DATA TO USE below:

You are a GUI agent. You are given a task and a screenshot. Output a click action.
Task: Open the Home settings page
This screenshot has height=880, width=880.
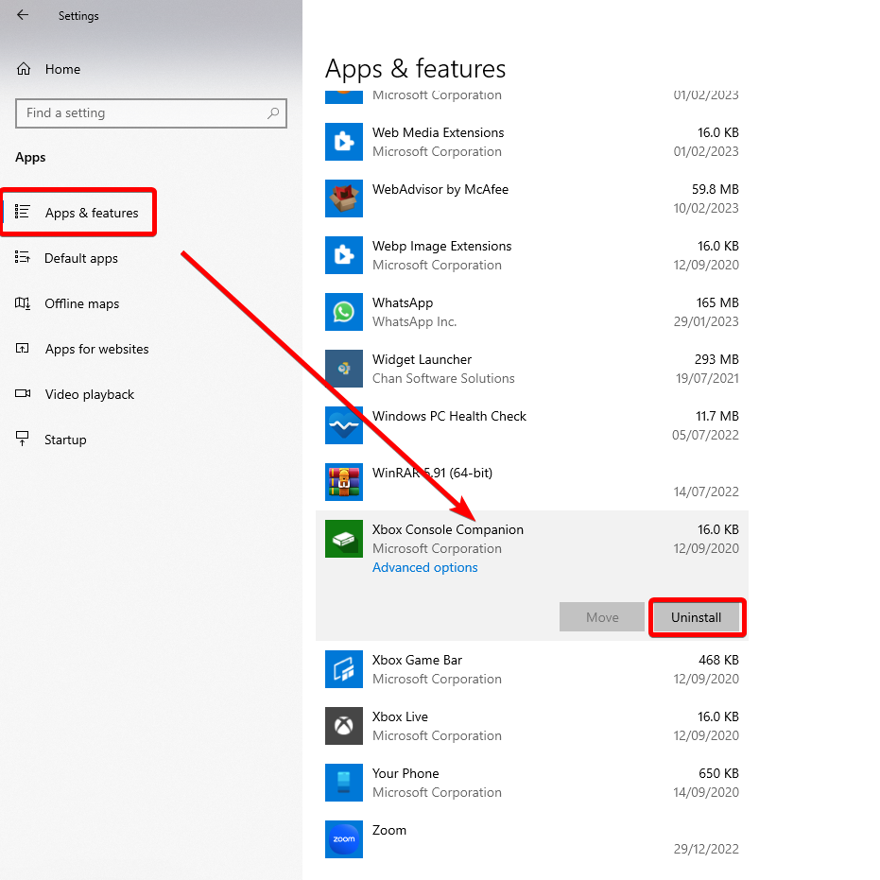(x=62, y=69)
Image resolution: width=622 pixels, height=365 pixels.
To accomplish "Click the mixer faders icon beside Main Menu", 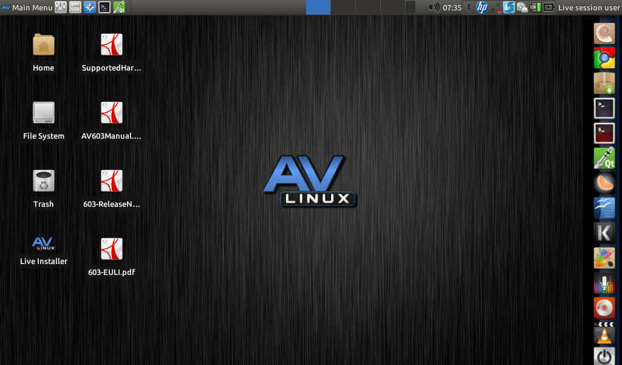I will (60, 7).
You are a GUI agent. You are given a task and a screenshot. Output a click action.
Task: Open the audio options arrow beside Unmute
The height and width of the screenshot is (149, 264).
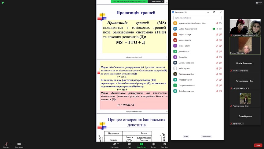click(x=11, y=144)

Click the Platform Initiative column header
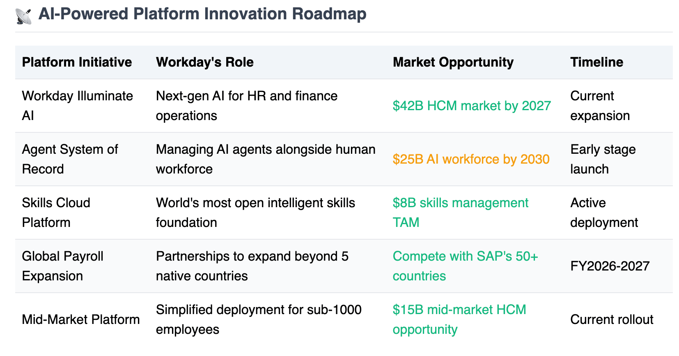[x=77, y=62]
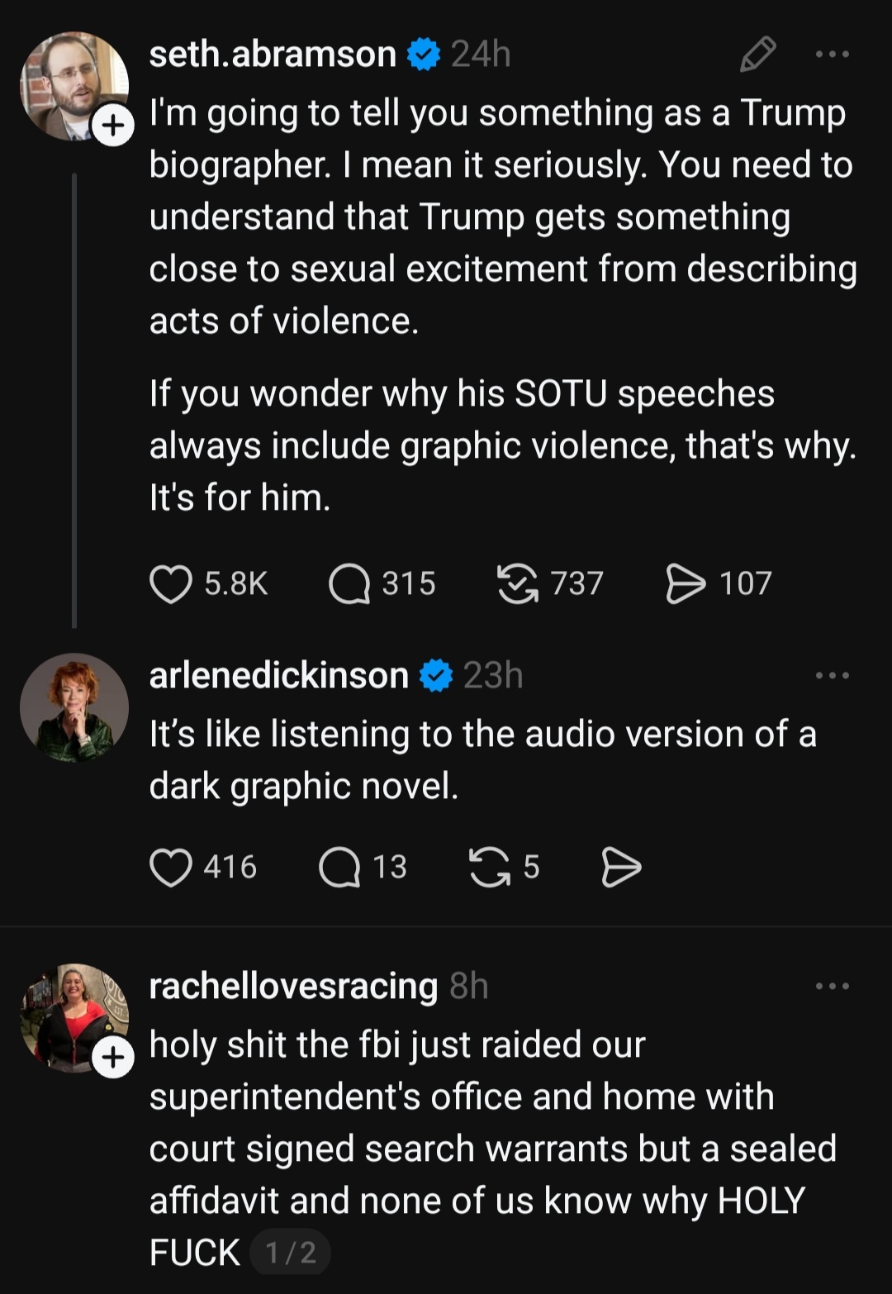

End of DATA TO USE.

BRIEF:
Reading through the records above, report each line in which the string "Open" is found.

SOLUTION TO THIS EXERCISE:
Task: Open the Home settings page
Task: Open the audio options arrow beside Unmute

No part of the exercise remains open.